Of course, McCall recognizes that the natural law needs to be interpreted in order to be applied, and he acknowledges that the interpretative process is subject to error, especially given the miasma of moral failings that cloud our judgments. For this very reason, he gives a central role to divine law, that is to say, scripture, as a corrective to our judgments about the natural law. As such, he seems to hold that scripture itself has legal standing, at least in some circumstances: “at least in extreme cases, human laws, of whatever origin, that compel a violation of the revealed divine law are not laws at all and must be refused” (238–39). Clearly, this approach would not be compatible with fundamental principles of the legal system in the United States and many other nations. This incompatibility, in itself, need not worry McCall. He might well reply, “so much the worse for the US legal system,” and propose his robustly theistic natural law jurisprudence as an alternative. At that point, the emerging debate would focus on the competing claims of contemporary liberalism and McCall's theistic jurisprudence. There is a moral case to be made for secular liberalism, and in order to advance his project, McCall would have to address it—perhaps a project for another book?

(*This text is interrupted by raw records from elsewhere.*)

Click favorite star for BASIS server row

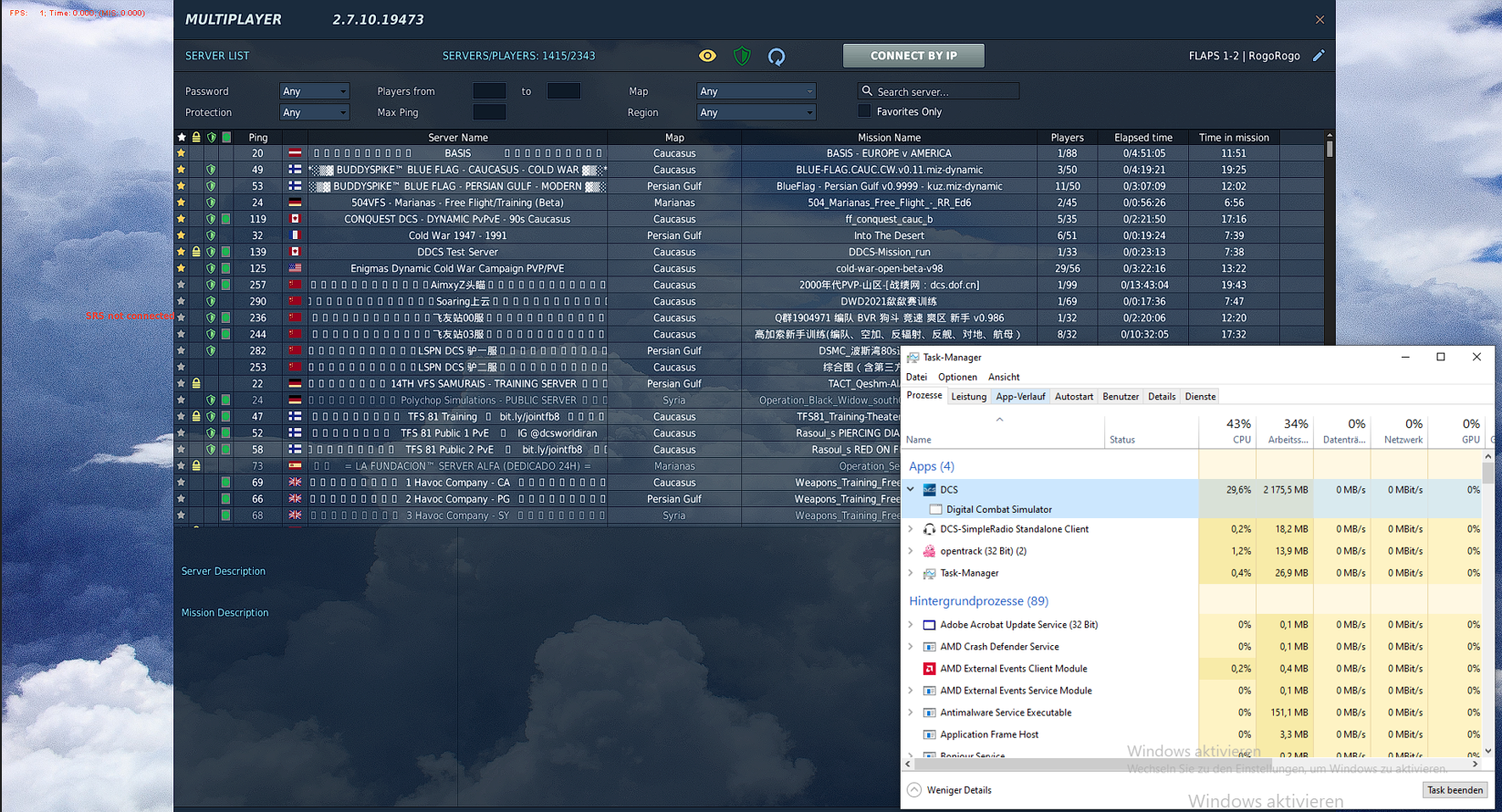[182, 153]
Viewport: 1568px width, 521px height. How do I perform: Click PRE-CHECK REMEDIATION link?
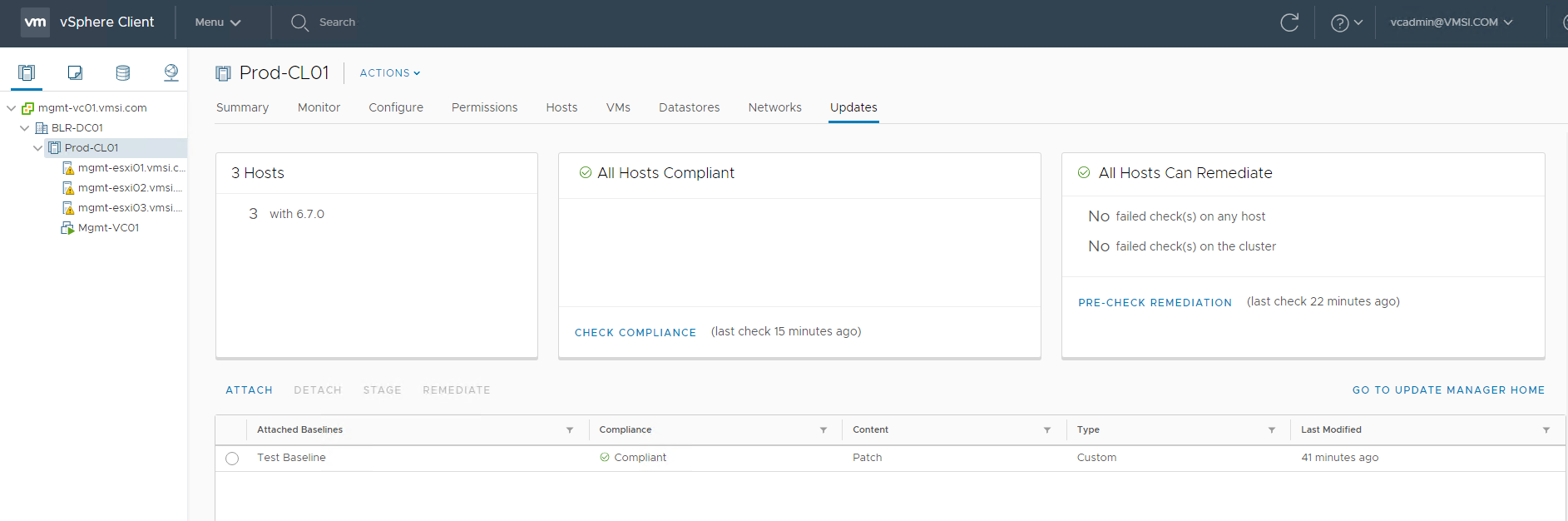(x=1155, y=302)
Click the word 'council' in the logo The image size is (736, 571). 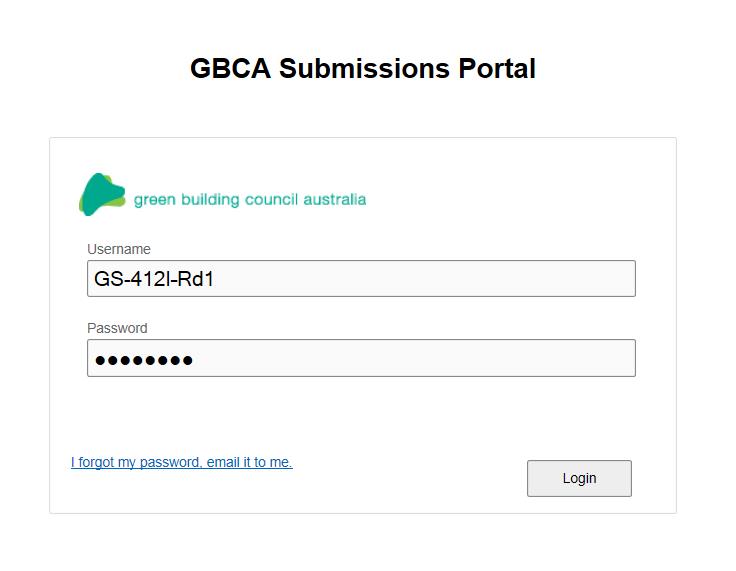[271, 200]
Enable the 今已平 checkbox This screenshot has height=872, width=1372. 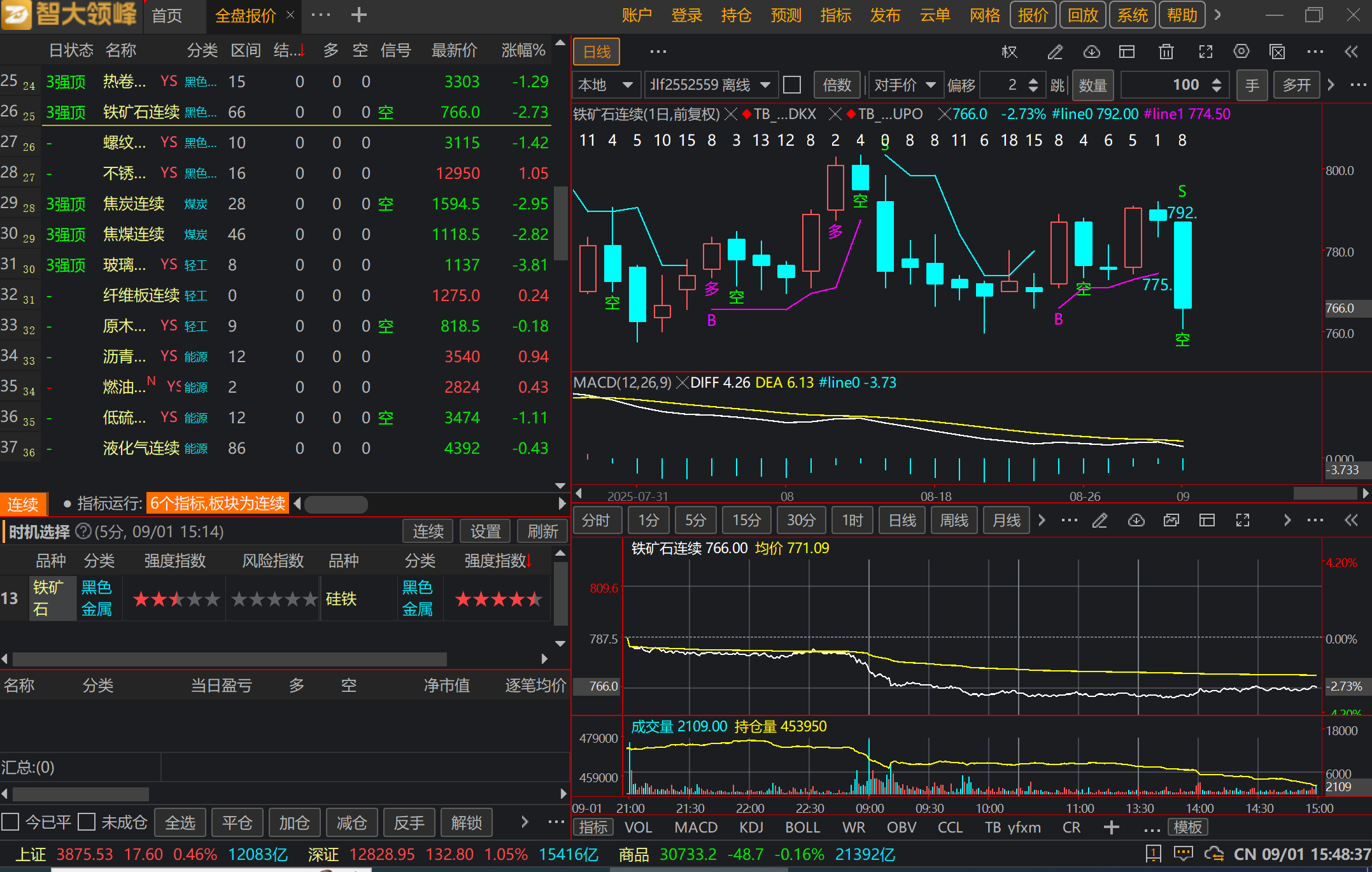coord(10,822)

At any rate, McCall's appeal to divine law raises a more fundamental set of questions. Divine law, as he notes, is God's law as revealed in scripture (420). McCall's natural law jurisprudence presupposes that scripture will provide clear and definite guidelines to follow when our judgments of natural law are uncertain. But as an examination of scriptural texts makes plain, scripture is very far from offering a set of perspicuous moral guidelines. A significant number of scriptural precepts are clearly dated or otherwise inapplicable to our lives today, for example, the laws pertaining to sacrifice; correlatively, scripture has nothing to say about many questions of urgent concern today, for example, abortion or climate change. Some scriptural precepts are, on their face, morally repugnant, for example, God's command to Israel to wipe out the entire population of the promised land (Deuteronomy 20.1–20), or the many precepts which presuppose, regulate, and reinforce slavery. In addition, there are a number of well-known tensions, if not outright contradictions, among different scriptural precepts. These difficulties have been recognized since late antiquity. Since the late nineteenth century, theologians have faced the further challenge of reconciling the status of scriptural texts as revelation with the clear evidence of their human origins. None of this necessarily implies that scripture is not revealed, or in some way a mediator of divine revelation. But these challenges would have to be addressed in order for divine law to play the role that it does in McCall's overall system. Again, this is perhaps a topic for another book.

At any rate, while looking forward to further engagement with these issues, we should be grateful for the book that McCall has written—a bold, thoughtful, and cogent defense of classical natural law theory and its relevance for the contemporary theory and practice of law. This book deserves wide attention from legal scholars as well as theologians and historians of law.